What is required: Check each line of the records below and collect those that include the word "agent".

Records to process:
[Start of section]

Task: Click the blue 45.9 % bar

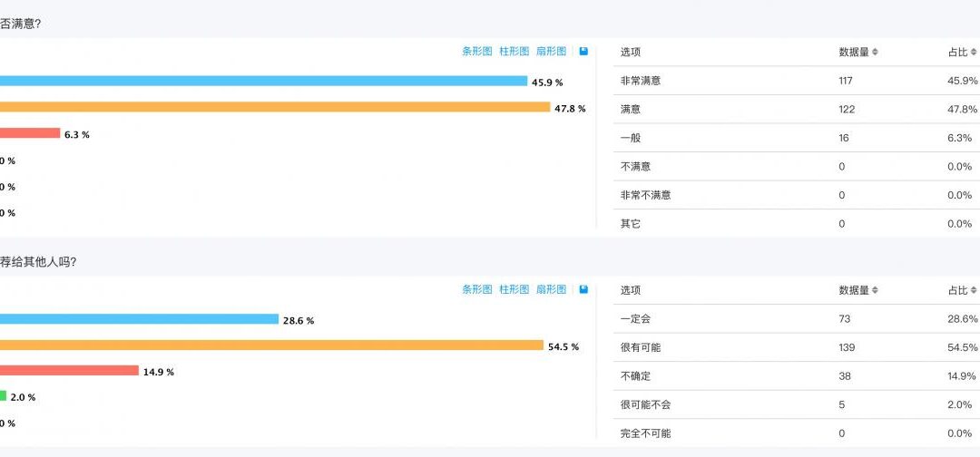Action: pyautogui.click(x=264, y=82)
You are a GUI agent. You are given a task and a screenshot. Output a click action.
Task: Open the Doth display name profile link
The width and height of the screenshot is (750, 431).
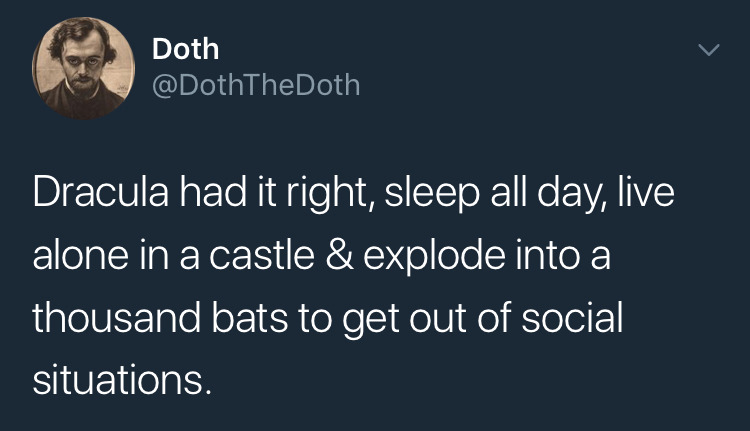[185, 48]

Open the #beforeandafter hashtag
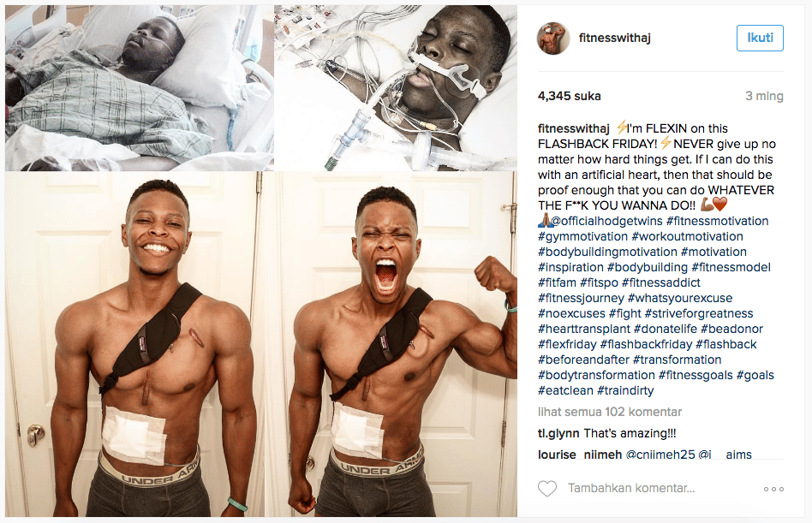click(583, 360)
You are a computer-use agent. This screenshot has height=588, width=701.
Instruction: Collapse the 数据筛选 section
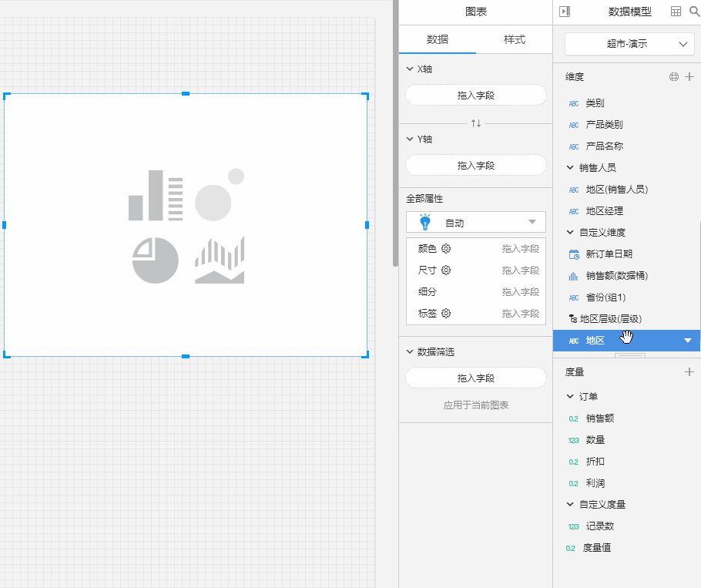click(x=410, y=352)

[End of section]

Output below:
You are a GUI agent. You are given a task and a screenshot. Output a click action.
You are a computer-use agent. This screenshot has height=588, width=701.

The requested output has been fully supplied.